Kartodikromo bangkit. Ditaruhnya buku kembali diraknya. Kertas dan pena itu dibiarkannya tergeletak begitu saja. “Apa ini aku terlalu terobsesi, bahaya bisa-bisa jadi penghuni baru wisma Porong.” Begitu kata-katanya dalam hati. Ia kini melangkah keluar rumah. Disusuri jalan sekitar kosnya. Dudul dan tertegun dipinggiran pematang sawah. “Satu, dua, tiga, empat ah sudah berapa saja karyaku yang dibalikkan, ditolak. Beberapa tulisanku kemarin juga belum ada tanggapan. Akankah aku terus melangkah jalan ini.”

Orang aneh itu kini kembali tersenyum sendirian. Ia namapk sedang menikmati segala kesunyiannya. Lucu, mirip orang sinting, makin hari makin aneh saja tindakannya. Tiba-tiba saja ia melompat kegirangan, seperti sedang mendapat sesuatu yang sangat berharga. Dia berlari sambil tersenyu-senyum, sepanjang jalan orang yang melihatnya terheran-heran. “Ada apa, ada apa?” pertanyaan sebagian dari mereka “Dasar gila .” Komentar sebagian lagi Tak lama ia sudah terduduk kembali di depan komputer dikamar kumuhnya.

Begitulah dia mulai menulis dan menulis, terkadang ia tersenyum-senyum sendiri. Satu jam, dua jam, tiga jam waktu berlalu begitu saja. Dengan cukup susah payah akhirnya berhasil dituntaskannya sebuah tulisan. “ Ah aku memang seorang ksatria pena. Aku akan menggapai impianku.” Lembaran naskah itupun kini ia masukkan pada amplop coklat. Besok cerita itu akan segera dikirim ke redaktur sebuah surat kabar harian. “Besok akan kukirim tulisan ini. Bulan depan kau akan mengenalku di koran-koran harian yang terkenal itu.” Sekali lagi si sinting itu tersenyum-senyum.
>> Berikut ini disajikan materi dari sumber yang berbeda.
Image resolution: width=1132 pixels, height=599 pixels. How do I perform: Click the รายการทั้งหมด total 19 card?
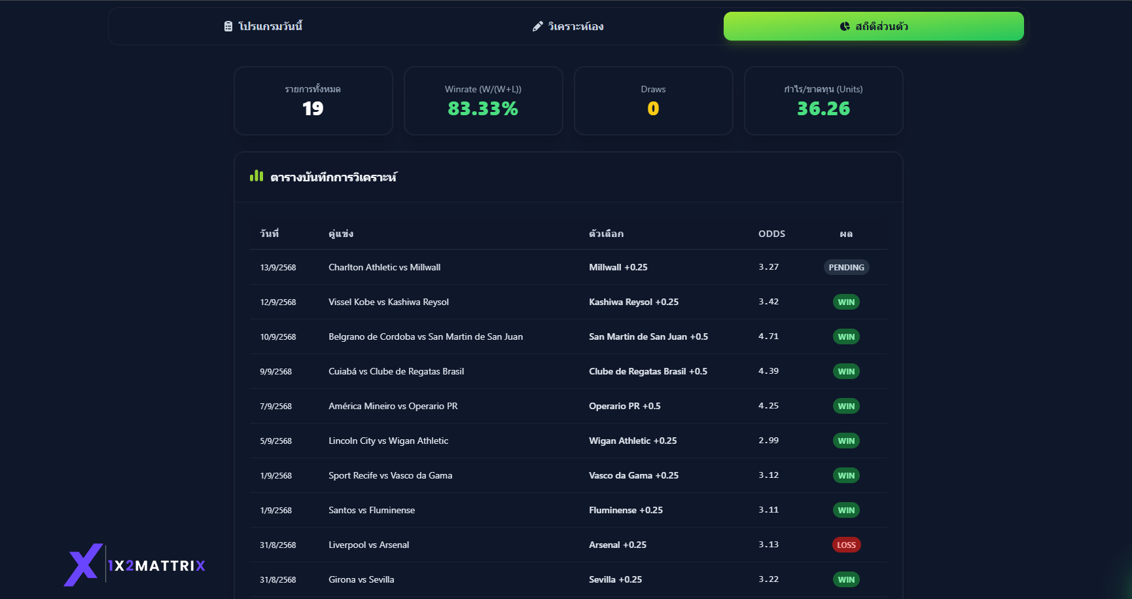click(x=313, y=101)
Dihinggapi bayangan manis dalam fikirannya. Awal bulan yang ditunggu-tunggu Marten Kartodikromo sang ksatria pena. Harusnya surat-surat jawaban itu sudah diterima. Memang semua balasan ia terima. Satu demi satu datang, sengaja ia mengumpulkannya dulu dan ingin membukanya pada saat yang bersamaan. Harapan untuk mendapat imbalan dan sedikit ketenaran sebagai mesiu untuk mendapatkan dewi pujaannya. Selembar demi lembar ia buka surat surat itu hingga tuntas dibacanya. Semuanya kini sudah disusun kembali dan dimasukkan dalam amplop seperti semula. Kini ia raih sebuah buku yang berjudul “belajar dari sebuah kegagalan”. Sejenak dia baca buku itu. Tak lama kemudian ia kembali menghidupkan komputer dan kembali menulis meretas mimpinya.